When clicking the SIDs... button you can see a collection of all SID/username combinations encountered in that case (gathered from SAM registry hives in all Windows installations on images/media ever added to the case). They are used by X-Ways Forensics to resolve SIDs to usernames when working with that case.
The most powerful concept in X-Ways Forensics, that allows to systematically and completely review files on computer media, is the so-called refined volume snapshot. It is possible to refine the standard volume snapshot for all evidence objects of a case in one step, and to search all evidence objects with volume snapshots logically with the help of the virtual global case root window. Note that it is possible to generate a flat overview of all existing and deleted files from all subdirectories on an partition or image file of a partition by recursively exploring the root directory. In order to explore a directory recursively (i.e. list its contents plus the contents of all its subdirectories plus their subdirectories), right-click the directory in the directory tree in the Case Data window. In order to tag a directory, you can click it with the middle mouse button in the directory tree.
Backups
The command "Back up/Restore" in the Case Data context menu allows you to conveniently make a backup of the selected evidence object's volume snapshot. Backups can be restored at any later time with the same command, and they can also be deleted with the same command (right-click an item in the list of backups to get the Delete command). Such a backup is like a snapshot of the volume snapshot. Useful if you think you might want to revert to a certain processing stage later (i.e. undo changes to the volume snapshot), for example after having carefully tagged thousands files that you don't want to lose, before running a file header signature search with experimental settings that might produce a lot of garbage files, before attaching external files with options that you had never tried before, before running an X-Tension made by a 3rd party, before totally removing excluded items from the volume snapshot etc. Report table associations, events, and search hits are also included in the backup. Search hits can be restored from a backup only if the search term list of the case did not change in the meantime.
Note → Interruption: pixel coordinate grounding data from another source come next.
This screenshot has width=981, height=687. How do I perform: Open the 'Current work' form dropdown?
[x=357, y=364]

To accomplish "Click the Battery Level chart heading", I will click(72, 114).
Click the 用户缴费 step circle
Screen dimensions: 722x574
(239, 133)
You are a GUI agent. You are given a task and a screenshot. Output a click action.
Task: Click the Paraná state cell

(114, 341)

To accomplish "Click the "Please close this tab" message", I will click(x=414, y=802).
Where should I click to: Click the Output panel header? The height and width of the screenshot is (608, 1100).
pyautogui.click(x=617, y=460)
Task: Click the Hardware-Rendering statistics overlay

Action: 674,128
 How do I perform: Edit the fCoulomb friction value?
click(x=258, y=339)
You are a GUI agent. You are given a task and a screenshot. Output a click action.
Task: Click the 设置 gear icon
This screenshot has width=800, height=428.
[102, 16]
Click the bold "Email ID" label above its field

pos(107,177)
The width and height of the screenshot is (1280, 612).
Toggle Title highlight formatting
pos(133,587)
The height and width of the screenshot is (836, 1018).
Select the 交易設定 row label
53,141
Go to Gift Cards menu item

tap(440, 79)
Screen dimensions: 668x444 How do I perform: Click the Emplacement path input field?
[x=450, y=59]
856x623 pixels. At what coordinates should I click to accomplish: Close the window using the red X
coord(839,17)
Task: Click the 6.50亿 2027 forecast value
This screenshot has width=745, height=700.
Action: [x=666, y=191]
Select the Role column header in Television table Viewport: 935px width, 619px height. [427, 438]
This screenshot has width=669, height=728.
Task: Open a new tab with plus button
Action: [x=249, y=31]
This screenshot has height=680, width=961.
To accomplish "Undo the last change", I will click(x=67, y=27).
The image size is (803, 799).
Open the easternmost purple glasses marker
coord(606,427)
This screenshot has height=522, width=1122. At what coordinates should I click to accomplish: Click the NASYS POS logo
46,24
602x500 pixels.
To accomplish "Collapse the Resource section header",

Indexes are not included in the backup, but can be manually backed up, of course.
The same command applied at the case level (right-click the case title in bold for that) allows to make a backup of the entire case, covering all evidence objects' volume snapshots, all report tables, events, search terms, search hits, indexes, image file paths, etc. etc. Such backups can be restored from the same dialog window. Such backups can also be opened directly with the Open Case command if necessary, as they are complete copies of a case. (Backup .xfc file are created with the "hidden" attribute, though, as they are meant to be dealt with within X-Ways Forensics only.)
In order to completely delete a case or the backup of a case manually, you need to delete its .xfc file and the corresponding directory with the same name and all its subdirectories.